_DATA ROWS:_

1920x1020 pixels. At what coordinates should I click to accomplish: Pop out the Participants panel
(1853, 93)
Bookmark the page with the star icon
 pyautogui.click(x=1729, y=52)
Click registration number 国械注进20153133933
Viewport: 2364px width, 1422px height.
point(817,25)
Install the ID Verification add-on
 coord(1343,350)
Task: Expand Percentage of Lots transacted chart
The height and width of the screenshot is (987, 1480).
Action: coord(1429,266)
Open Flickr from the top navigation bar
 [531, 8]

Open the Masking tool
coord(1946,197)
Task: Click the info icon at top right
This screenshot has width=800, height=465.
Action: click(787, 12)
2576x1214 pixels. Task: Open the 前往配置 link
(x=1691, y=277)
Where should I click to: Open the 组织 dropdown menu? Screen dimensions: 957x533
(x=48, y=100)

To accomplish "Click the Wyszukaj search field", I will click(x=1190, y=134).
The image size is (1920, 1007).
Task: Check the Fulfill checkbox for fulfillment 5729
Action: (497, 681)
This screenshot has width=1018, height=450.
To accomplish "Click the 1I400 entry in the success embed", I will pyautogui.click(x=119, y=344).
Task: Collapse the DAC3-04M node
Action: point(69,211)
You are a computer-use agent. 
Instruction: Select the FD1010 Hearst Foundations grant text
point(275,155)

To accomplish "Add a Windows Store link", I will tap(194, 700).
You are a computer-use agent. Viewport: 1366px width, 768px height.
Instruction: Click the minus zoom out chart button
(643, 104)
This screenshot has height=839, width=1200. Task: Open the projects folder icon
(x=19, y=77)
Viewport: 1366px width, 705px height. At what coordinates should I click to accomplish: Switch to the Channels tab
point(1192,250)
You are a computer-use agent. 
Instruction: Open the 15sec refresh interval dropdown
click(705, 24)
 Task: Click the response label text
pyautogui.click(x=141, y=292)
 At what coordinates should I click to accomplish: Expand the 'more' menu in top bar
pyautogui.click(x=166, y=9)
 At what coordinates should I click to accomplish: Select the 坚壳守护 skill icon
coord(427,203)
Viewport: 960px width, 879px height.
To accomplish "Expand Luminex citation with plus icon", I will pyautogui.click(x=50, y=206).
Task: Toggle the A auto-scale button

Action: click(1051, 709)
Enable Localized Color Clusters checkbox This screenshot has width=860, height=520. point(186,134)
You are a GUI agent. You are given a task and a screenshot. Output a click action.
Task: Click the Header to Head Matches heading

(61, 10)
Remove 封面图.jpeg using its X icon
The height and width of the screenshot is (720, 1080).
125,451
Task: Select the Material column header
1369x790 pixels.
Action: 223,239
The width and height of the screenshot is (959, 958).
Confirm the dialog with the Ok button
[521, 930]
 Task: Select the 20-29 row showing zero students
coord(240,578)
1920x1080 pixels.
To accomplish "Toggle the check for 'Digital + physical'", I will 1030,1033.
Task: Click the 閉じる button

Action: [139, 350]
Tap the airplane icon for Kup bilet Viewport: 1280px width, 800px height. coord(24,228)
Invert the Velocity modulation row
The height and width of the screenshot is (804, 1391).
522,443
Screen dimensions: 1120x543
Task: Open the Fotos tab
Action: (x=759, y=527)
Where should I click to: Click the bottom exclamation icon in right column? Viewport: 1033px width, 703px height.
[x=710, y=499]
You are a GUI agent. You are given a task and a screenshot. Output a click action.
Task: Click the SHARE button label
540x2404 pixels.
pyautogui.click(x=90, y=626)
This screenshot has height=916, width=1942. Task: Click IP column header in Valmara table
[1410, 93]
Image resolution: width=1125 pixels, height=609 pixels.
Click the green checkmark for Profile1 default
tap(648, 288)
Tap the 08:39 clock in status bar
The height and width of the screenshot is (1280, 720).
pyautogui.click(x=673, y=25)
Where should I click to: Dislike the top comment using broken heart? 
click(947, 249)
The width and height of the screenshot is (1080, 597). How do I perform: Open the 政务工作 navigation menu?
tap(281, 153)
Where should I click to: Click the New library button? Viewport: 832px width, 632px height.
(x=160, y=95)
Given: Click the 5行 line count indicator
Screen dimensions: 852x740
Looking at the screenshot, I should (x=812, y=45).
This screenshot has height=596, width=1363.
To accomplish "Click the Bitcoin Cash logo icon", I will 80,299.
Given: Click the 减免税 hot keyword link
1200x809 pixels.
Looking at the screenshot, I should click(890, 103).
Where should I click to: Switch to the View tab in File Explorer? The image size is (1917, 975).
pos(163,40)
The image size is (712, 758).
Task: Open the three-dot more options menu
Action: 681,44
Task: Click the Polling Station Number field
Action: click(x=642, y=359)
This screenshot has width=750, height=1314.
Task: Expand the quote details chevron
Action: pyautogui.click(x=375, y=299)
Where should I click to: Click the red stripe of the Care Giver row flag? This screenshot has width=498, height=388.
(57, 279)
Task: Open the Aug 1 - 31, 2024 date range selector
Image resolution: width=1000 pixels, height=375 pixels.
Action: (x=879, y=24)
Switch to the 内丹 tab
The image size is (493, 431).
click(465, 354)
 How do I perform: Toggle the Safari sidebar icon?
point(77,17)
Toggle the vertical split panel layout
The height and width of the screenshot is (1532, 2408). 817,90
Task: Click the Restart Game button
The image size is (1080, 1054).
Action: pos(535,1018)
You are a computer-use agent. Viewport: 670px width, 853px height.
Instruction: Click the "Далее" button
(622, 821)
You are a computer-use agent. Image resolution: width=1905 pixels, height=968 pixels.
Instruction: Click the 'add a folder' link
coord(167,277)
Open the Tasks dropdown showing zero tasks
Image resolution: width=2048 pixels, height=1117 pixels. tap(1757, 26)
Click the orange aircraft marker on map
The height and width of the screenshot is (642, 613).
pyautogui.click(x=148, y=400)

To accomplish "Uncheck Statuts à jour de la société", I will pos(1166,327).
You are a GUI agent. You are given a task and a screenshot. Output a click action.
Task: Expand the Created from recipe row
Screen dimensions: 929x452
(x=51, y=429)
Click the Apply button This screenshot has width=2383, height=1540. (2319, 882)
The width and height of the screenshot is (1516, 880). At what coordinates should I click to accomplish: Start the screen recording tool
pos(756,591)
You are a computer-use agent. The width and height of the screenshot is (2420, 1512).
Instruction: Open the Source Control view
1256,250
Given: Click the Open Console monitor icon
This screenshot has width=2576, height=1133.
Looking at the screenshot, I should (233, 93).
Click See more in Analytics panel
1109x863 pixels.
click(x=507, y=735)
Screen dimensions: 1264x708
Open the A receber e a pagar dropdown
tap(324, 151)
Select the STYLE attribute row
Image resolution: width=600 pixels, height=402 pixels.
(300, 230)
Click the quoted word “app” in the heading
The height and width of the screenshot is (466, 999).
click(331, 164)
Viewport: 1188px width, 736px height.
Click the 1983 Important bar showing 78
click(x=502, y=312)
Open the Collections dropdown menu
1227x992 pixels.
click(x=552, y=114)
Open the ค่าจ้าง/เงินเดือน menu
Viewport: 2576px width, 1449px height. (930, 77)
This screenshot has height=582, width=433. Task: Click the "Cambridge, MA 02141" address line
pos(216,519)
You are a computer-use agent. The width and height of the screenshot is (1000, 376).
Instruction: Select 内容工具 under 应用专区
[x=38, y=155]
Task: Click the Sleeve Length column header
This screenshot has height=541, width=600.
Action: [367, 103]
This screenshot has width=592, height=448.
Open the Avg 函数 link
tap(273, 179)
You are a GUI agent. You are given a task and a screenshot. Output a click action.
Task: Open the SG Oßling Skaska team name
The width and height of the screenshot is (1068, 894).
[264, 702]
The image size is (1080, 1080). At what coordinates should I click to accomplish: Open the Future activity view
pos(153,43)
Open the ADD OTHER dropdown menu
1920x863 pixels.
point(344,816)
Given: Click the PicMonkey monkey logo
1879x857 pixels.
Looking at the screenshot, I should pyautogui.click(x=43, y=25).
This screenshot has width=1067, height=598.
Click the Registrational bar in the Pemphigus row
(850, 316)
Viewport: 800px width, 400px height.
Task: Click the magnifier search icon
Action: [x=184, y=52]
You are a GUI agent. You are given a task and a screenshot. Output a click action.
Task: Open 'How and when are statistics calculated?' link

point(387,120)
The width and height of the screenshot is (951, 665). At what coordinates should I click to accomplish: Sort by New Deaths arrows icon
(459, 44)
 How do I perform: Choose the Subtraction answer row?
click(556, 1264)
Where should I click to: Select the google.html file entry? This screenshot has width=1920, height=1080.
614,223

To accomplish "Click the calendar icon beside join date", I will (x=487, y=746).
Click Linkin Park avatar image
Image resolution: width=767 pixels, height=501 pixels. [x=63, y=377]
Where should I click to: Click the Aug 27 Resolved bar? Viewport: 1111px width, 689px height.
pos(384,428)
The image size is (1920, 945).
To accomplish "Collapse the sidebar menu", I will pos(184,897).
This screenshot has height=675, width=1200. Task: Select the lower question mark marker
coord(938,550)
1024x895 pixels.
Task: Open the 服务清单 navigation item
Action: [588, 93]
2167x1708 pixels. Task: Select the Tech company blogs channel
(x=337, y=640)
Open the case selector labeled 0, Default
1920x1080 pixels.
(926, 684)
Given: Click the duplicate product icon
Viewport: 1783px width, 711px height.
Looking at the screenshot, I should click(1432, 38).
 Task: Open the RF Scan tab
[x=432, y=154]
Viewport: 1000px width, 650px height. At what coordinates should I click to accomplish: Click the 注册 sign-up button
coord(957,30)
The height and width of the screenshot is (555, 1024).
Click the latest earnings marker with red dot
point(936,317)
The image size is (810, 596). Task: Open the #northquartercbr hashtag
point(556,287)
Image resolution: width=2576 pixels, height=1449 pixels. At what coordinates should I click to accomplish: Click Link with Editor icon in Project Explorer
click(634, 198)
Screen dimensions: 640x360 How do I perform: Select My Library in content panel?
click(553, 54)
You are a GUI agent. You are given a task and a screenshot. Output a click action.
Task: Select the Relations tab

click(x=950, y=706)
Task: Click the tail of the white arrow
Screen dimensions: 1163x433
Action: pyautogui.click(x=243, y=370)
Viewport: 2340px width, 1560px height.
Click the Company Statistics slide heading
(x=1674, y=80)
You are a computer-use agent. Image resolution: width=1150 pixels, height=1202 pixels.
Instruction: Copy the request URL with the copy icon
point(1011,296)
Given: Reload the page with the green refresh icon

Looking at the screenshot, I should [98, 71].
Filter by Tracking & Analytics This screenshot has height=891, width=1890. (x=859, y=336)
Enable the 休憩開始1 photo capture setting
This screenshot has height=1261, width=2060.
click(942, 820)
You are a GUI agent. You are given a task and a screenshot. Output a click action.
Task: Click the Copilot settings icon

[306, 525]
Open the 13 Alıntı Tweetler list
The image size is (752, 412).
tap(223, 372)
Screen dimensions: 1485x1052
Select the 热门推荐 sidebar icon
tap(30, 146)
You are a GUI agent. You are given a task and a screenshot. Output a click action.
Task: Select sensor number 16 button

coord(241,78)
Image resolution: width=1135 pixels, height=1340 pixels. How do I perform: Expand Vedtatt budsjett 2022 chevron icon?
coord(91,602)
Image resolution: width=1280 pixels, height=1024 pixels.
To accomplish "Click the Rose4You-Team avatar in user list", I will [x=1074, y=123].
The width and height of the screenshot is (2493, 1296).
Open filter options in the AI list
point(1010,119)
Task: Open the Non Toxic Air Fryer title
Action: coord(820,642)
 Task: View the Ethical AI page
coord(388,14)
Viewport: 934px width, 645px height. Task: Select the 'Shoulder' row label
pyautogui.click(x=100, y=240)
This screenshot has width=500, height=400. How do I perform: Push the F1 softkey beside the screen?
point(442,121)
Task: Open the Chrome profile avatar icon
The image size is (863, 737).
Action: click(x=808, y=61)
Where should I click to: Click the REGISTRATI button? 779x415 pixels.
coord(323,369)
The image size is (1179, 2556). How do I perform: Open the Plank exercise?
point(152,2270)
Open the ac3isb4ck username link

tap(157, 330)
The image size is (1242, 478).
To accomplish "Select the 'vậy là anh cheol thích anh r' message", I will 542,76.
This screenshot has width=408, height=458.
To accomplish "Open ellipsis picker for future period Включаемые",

_TASK:_
Extract the lines from the one containing "The image size is (810, 596)." up to and including the one containing "click(x=950, y=706)", and reproduce them without any change.

_SOLUTION TO THIS EXERCISE:_
The image size is (810, 596). Task: Open the #northquartercbr hashtag
point(556,287)
Image resolution: width=2576 pixels, height=1449 pixels. At what coordinates should I click to accomplish: Click Link with Editor icon in Project Explorer
click(634, 198)
Screen dimensions: 640x360 How do I perform: Select My Library in content panel?
click(553, 54)
You are a GUI agent. You are given a task and a screenshot. Output a click action.
Task: Select the Relations tab

click(x=950, y=706)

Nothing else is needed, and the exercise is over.